Morphologic, patient and interpreter profiles of high-risk human papillomavirus-positive vs.-negative cases of atypical squamous cells of undetermined significance.
Academic Article
Overview
abstract
OBJECTIVE: To define the morphologic and patient profiles, if any, that distinguish high-risk human papillomavirus (HR-HPV)-positive atypical squamous cells of undetermined significance (ASCUS) from HR-HPV-negative ASCUS and to compare individual and laboratory reporting rates with the national averages. STUDY DESIGN: One hundred fifty liquid-based cervicovaginal preparations (ThinPrep, Cytyc Corporation, Boxborough, Massachusetts, U.S.A.) with a diagnosis of ASCUS and a reflex HR-HPV test were assessed for the following features: background patient information, cell morphology, cell patterns and interpreter profiles. Fisher's Exact test (2-tailed) was used to calculate the exact probability of obtaining results by chance. RESULTS: The median age of the HR-HPV-positive patients was approximately 11 years younger than the HPV-negative group, and pregnant patients were also more apt to be HPV positive.
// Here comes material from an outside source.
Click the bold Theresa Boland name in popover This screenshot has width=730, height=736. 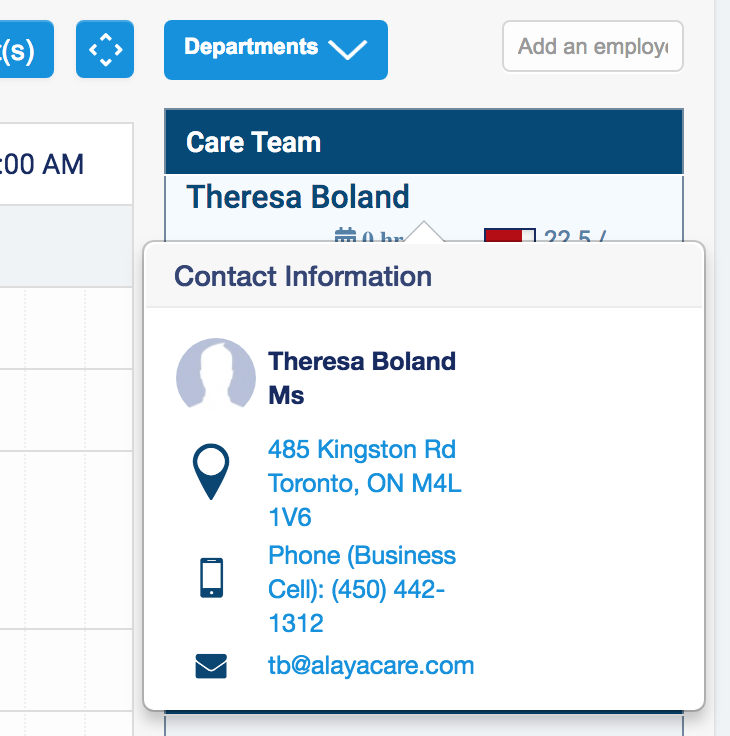pos(362,361)
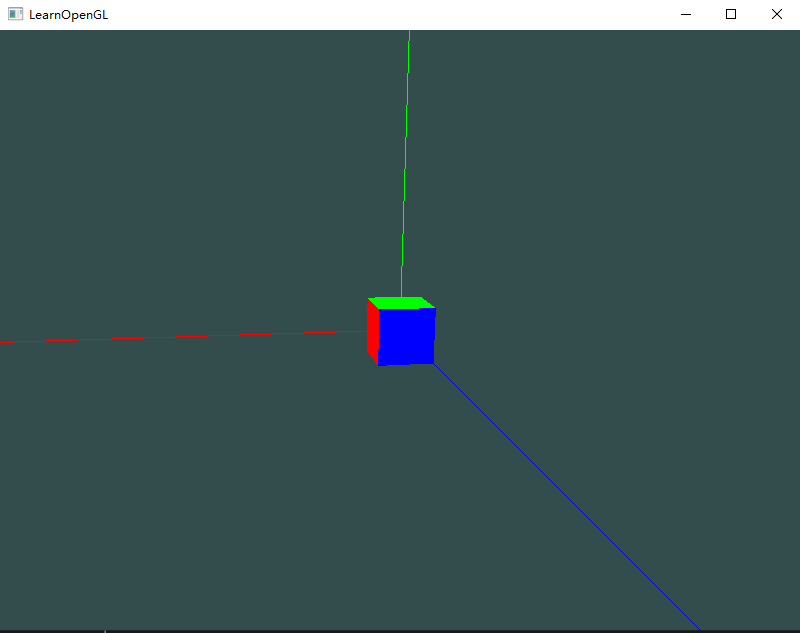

Atypical cells in greater numbers and in groups as opposed to single cells correlated more often with HR-HPV-positive individuals. Koilocytelike changes and parakeratosis were more frequently associated with HR-HPV, but the presence of Trichomonas was usually a negative predictor. CONCLUSION: In cases diagnosed as ASCUS, there are certain cytologic features and patient types that are more likely to be associated with HR-HPV positivity. This could be used in everyday practice to further fine tune the diagnosis of ASCUS. Monitoring individual and laboratory ASCUS rates with HR-HPV positivity can be an important quality improvement indicator.